A caixa de origem era trocada por uma ZF de competição muito mais curta (quem lidou com as
caixas dos Uno sabe que a de origem não ia dar certo?...) e semi-eixos de reforçadas, pois
as de origem não suportavam os 220 nm/m de binário que esta preparação lhes transmitia.
Entre estes dois elementos estava um diferencial autoblocante ajustável de modo a conferir
eficácia em qualquer tipo de piso.
Outro ponto de forte desenvolvimento foi o chassis/suspensões, pois o Uno nunca teve o
melhor chassis, em especial se o comparar-mos ao AX e 205, e de certa maneira o R5. Henri
Toivonen foi elemento chaave no desenvolvimento deste carro, e o endurecimento da suspensão, passagem para rótulas uniball e reforço do chassis vieram reforçar a ideia de que o eixo traseiro não tinha a estabilidade necessária, e dai que o rollcage teve de ser concebido de
modo a diminuir a flexão do eixo de torção em curva, que provocava contacto desigual entre
as rodas traseiras.

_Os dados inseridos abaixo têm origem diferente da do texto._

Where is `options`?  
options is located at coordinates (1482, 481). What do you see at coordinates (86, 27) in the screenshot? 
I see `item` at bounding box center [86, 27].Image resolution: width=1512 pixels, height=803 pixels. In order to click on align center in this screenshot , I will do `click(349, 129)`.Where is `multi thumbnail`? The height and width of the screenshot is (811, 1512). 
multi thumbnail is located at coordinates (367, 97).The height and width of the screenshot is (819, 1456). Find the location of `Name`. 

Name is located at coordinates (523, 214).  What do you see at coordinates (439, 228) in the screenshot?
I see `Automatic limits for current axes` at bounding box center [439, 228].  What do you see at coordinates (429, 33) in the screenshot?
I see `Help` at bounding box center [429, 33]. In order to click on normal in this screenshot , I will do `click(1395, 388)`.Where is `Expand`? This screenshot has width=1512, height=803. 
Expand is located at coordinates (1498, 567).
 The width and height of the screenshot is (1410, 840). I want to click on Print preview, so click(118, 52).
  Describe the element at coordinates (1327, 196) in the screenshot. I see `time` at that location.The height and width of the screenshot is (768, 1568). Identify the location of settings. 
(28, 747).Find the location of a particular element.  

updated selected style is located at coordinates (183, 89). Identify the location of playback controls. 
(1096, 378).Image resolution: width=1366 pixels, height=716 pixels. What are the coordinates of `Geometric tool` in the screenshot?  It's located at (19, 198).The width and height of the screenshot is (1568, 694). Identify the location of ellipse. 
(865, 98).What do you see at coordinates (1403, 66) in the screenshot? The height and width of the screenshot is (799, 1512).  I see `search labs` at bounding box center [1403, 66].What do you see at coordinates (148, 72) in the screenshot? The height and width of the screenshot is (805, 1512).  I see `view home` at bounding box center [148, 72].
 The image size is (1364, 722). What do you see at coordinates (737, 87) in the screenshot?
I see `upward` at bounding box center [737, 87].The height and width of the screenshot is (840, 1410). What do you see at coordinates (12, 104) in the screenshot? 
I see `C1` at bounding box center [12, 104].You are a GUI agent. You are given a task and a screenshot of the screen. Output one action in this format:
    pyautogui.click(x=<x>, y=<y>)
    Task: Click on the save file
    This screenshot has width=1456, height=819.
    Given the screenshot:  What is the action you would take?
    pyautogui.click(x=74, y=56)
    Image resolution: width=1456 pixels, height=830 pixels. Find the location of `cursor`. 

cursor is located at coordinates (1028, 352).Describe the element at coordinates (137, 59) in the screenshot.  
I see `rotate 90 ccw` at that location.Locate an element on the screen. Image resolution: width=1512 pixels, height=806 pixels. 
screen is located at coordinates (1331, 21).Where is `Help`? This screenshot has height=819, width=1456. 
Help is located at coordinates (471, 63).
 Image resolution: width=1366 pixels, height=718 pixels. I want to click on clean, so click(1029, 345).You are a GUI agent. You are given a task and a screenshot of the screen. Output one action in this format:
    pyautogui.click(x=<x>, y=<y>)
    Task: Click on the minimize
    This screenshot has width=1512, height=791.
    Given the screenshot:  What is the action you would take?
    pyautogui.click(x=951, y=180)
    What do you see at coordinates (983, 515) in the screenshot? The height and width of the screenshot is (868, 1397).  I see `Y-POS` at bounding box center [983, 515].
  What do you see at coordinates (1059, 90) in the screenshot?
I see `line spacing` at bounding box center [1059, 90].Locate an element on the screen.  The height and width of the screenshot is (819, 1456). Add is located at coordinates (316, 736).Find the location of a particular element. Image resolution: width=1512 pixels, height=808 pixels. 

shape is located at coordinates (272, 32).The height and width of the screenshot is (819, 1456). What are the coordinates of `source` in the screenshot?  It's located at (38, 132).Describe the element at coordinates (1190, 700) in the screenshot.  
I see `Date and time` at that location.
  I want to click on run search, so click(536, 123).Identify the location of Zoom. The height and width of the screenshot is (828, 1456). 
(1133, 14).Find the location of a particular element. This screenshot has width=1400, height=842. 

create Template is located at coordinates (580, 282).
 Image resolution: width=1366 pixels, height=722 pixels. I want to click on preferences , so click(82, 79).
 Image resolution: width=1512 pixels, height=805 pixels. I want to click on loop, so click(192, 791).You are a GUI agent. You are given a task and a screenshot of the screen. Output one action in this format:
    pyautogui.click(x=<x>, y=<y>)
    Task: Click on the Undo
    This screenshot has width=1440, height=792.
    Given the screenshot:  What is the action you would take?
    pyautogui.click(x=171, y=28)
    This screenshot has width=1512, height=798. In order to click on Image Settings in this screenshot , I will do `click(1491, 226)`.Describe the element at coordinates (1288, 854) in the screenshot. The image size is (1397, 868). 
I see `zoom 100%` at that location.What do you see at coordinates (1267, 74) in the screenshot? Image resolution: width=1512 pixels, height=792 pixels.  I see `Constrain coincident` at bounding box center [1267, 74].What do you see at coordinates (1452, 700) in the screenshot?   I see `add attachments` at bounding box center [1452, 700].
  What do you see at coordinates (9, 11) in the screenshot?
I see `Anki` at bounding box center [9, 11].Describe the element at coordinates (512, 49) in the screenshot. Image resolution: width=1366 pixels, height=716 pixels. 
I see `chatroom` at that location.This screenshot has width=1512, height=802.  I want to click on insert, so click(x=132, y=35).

Jantes de 15polegadas para providenciar mais espeço para travões maiores
completavam o pacote de competição.
Infelizmente o sucesso nunca bateu à porta em parte pela convulsão que houve na altura em
que foi lançado, com o fim dos Grupo B e inicio do Grupo A, e o facto de haver um carro
muito mais competitivo dentro do Grupo FIAT, o Delta 4WD (posteriormente o Integrale).
De qualquer modo, muitas destas ideias passaram para um troféu monomarca ao estilo Clio Cup, organizado na Itália, mas com carros mais próximos da versão "civíl" e com 155cv.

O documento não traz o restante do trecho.